In line with emissions reduction benefits, as areas become more populated and noise restrictions are more commonplace, electric machines will continue to grow as a market segment solution, says Lee Padgett, product manager, Takeuchi-US.
The most prominent subset of equipment leveraging electric power is the compact excavator market. Rodolfo “Tito” Sosa, product specialist and sales trainer for Hyundai Construction Equipment America, notes that the 1.5- to 2-ton machine size has been a particularly strong area of focus.
When considering electric equipment for the rental market, simplification is key, says Sosa. “Something that doesn’t have all of the neat bells, whistles or gadgets so…the rental yard can get the most bang for [its] buck,” he adds.
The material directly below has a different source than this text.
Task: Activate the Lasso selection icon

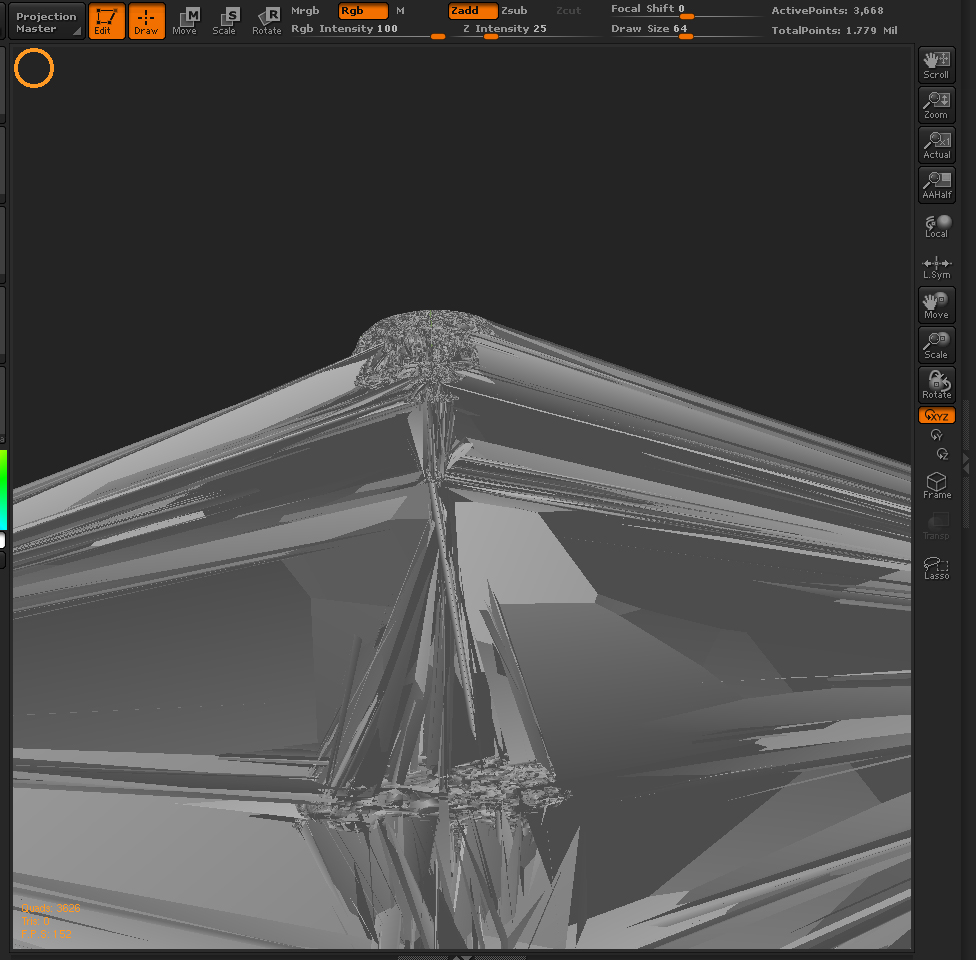Action: [936, 567]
“Equipment owners need to look at whether they have the amount of jobs that require a zero-emissions machine to justify the added expense of an electric machine,” Padgett contributes. “It may be more cost effective even with the lower maintenance cost to rent vs. own if they do not have steady work for the machine.”
As of right now, electric compact excavators (and electrified vehicles in general) are a small portion of construction vehicles used and are primarily for niche circumstances, namely those that necessitate low noise and emissions. But as DeHaven points out, there are other benefits for prospective buyers or renters of electric equipment, such as reduced maintenance and fuel costs.
What Are the Challenges?
The potential for electrified equipment like compact excavators to become the rule and not the exception stems from technology limitations. It’s no secret that battery technology is a significant detriment to widespread implementation due to high cost, slow power intake (charging time) and capacity issues for functions demanding high power output, such as digging.
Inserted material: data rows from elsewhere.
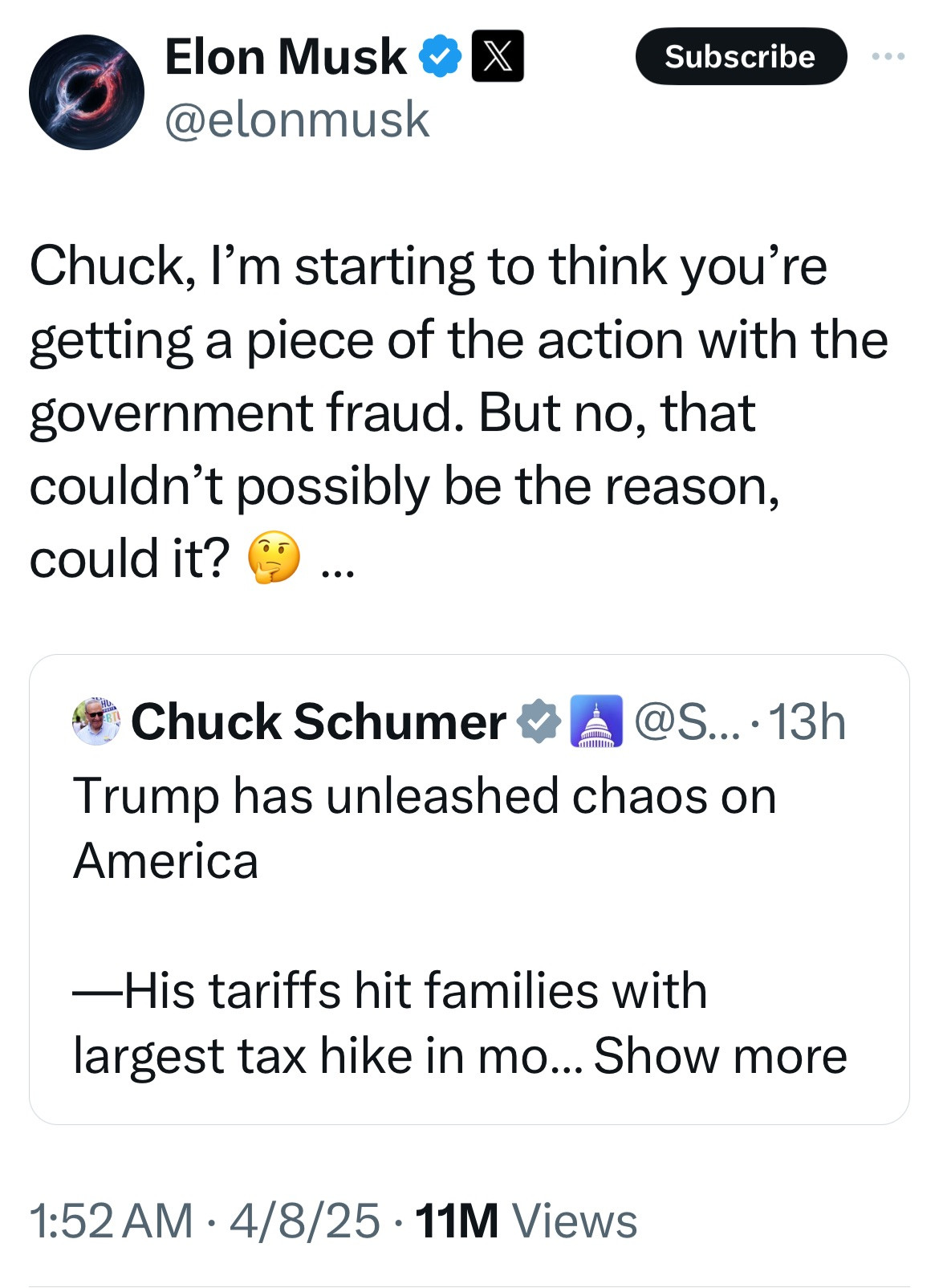Viewport: 939px width, 1288px height.
Task: Click the thinking face emoji
Action: [x=274, y=558]
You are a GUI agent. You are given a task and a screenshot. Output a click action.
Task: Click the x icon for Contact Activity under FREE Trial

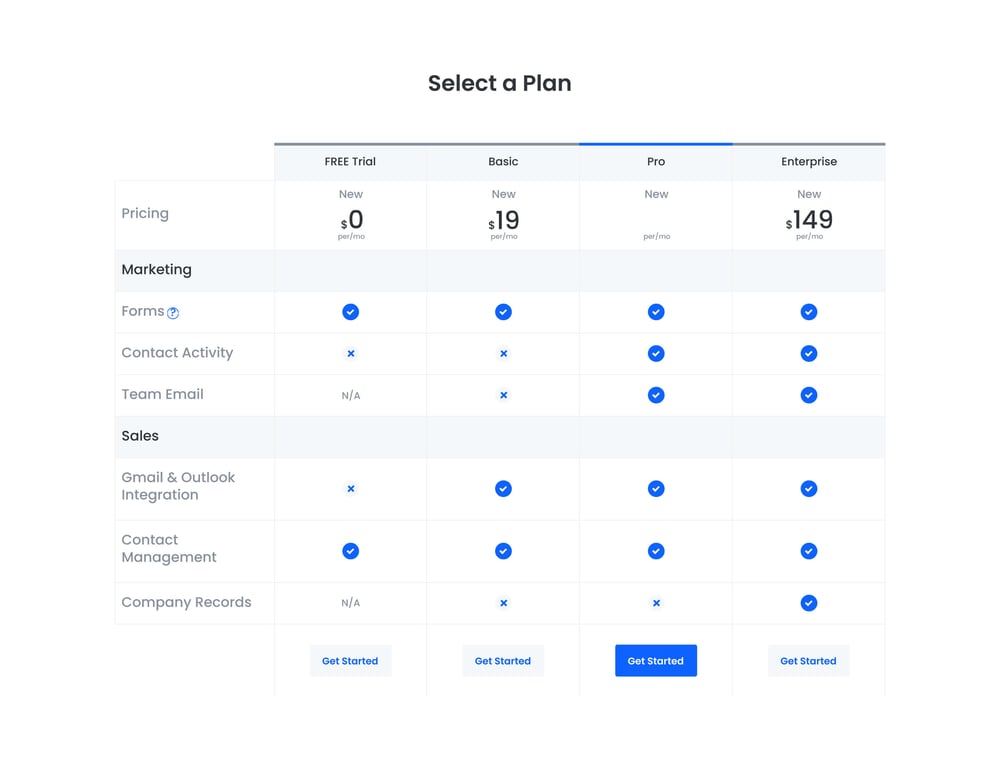[x=350, y=353]
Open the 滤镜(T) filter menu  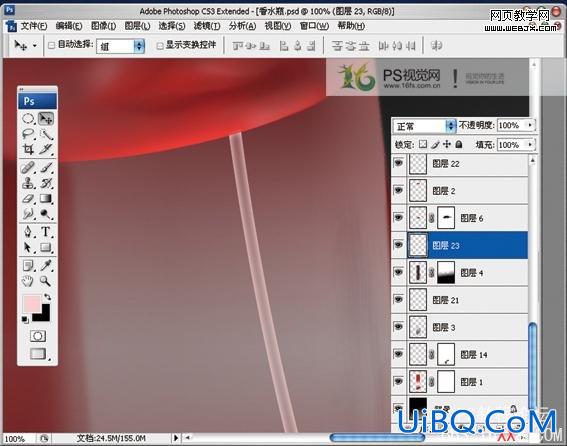206,26
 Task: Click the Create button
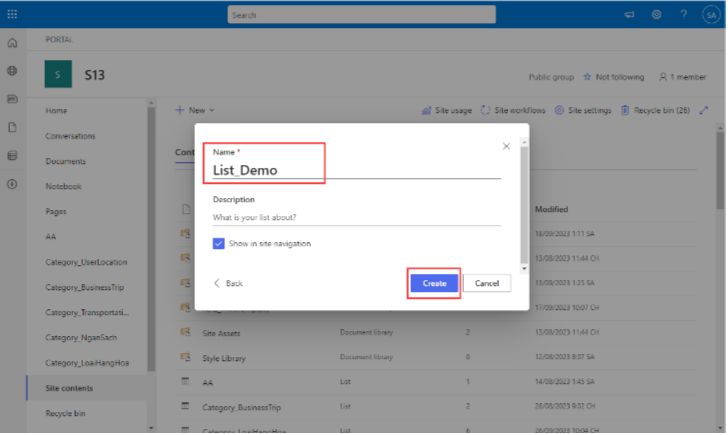[434, 283]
Consider that a recently released electric compact excavator claims to be fully charged in three hours and able to perform eight continuous operation hours. Comparing three hours of charging to the few minutes it takes to fill up a diesel tank, it’s easy to see why faster charging and longer operation are big hurdles to consideration of electrified equipment.
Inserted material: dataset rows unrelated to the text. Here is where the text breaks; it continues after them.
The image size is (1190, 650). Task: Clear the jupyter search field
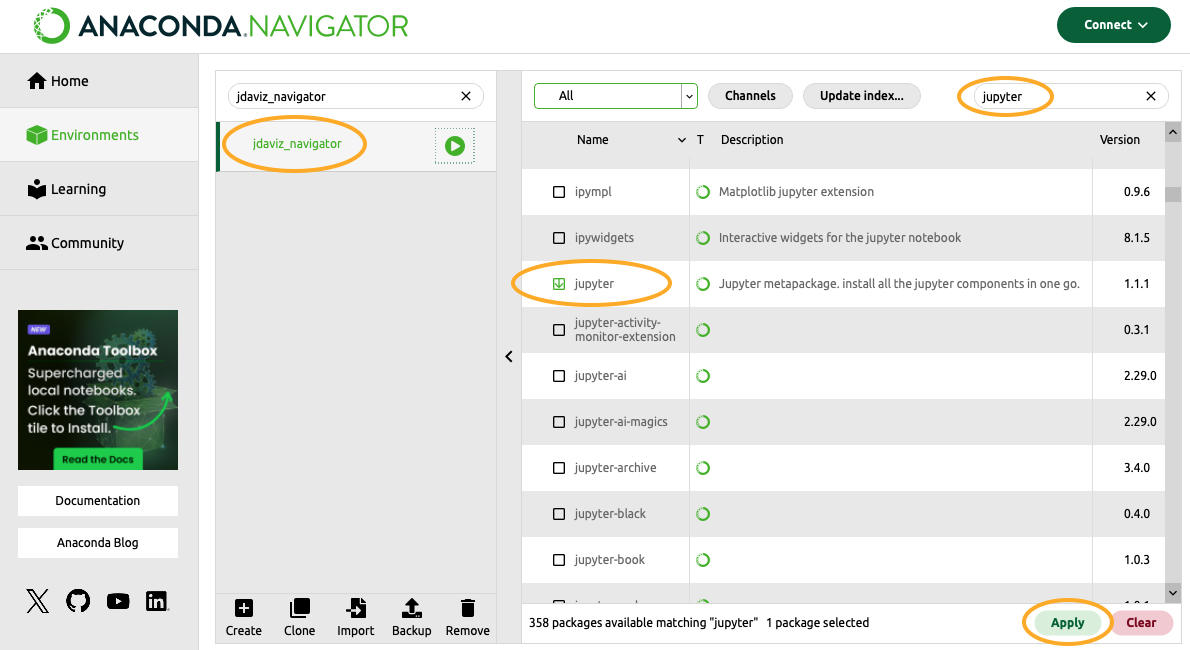click(x=1150, y=96)
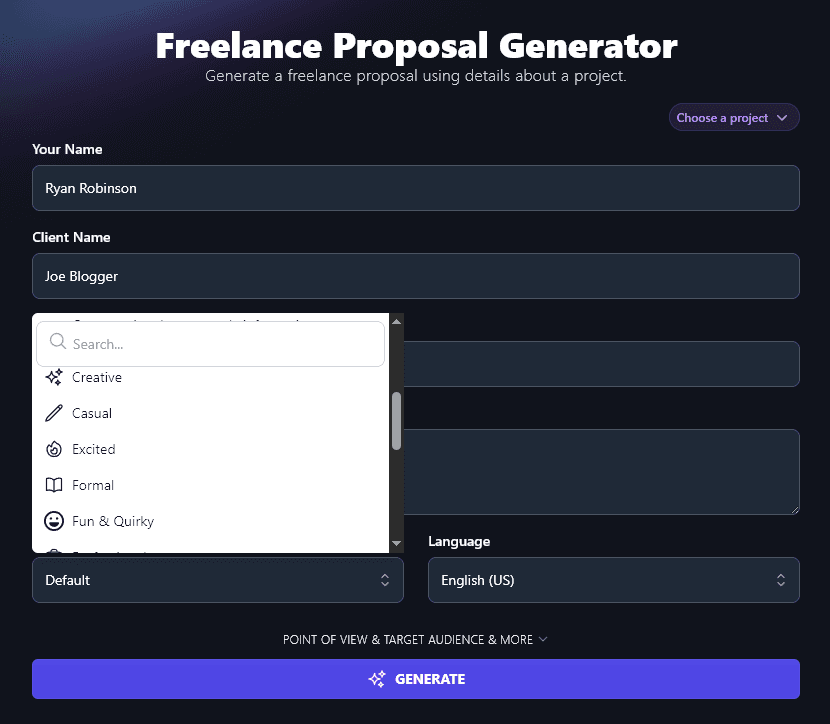Click the flame icon beside Excited
The image size is (830, 724).
coord(55,449)
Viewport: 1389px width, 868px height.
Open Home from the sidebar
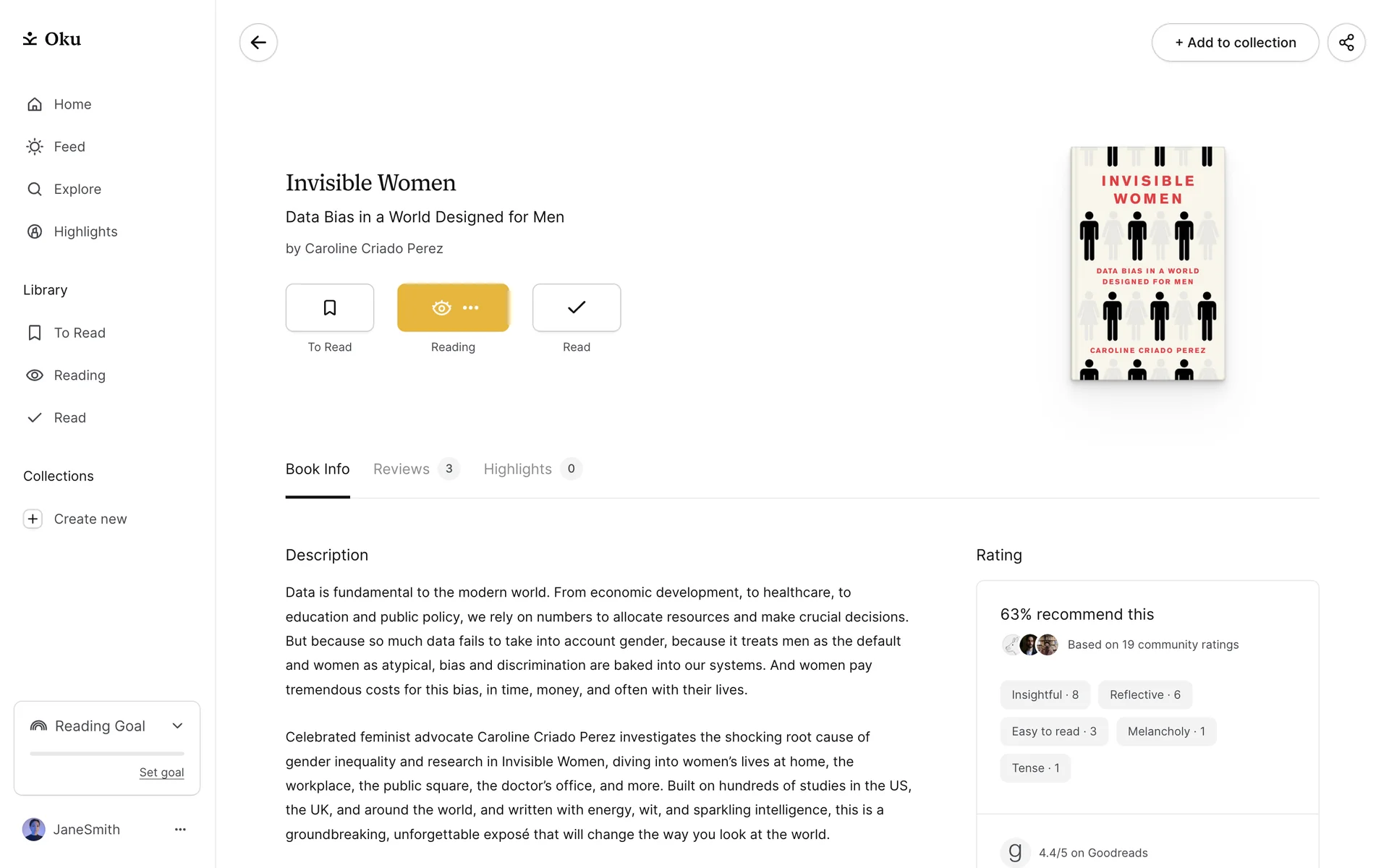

“Production of battery packs and components is simply more expensive than a tethered or diesel-powered equivalent,” says DeHaven. “That cost is offset when you consider the reduction in emissions and noise pollution. However, the initial startup is more than we’re all used to paying.”
In the end, it’s not a surprise that many feel as though electrified equipment is still years away from being a viable consideration with the high upfront costs and long return on investment. But as more jobs require low to no emissions of both pollutants and noise, electric vehicles will become more in demand, especially in the compact market — and, it would seem, starting with compact excavators.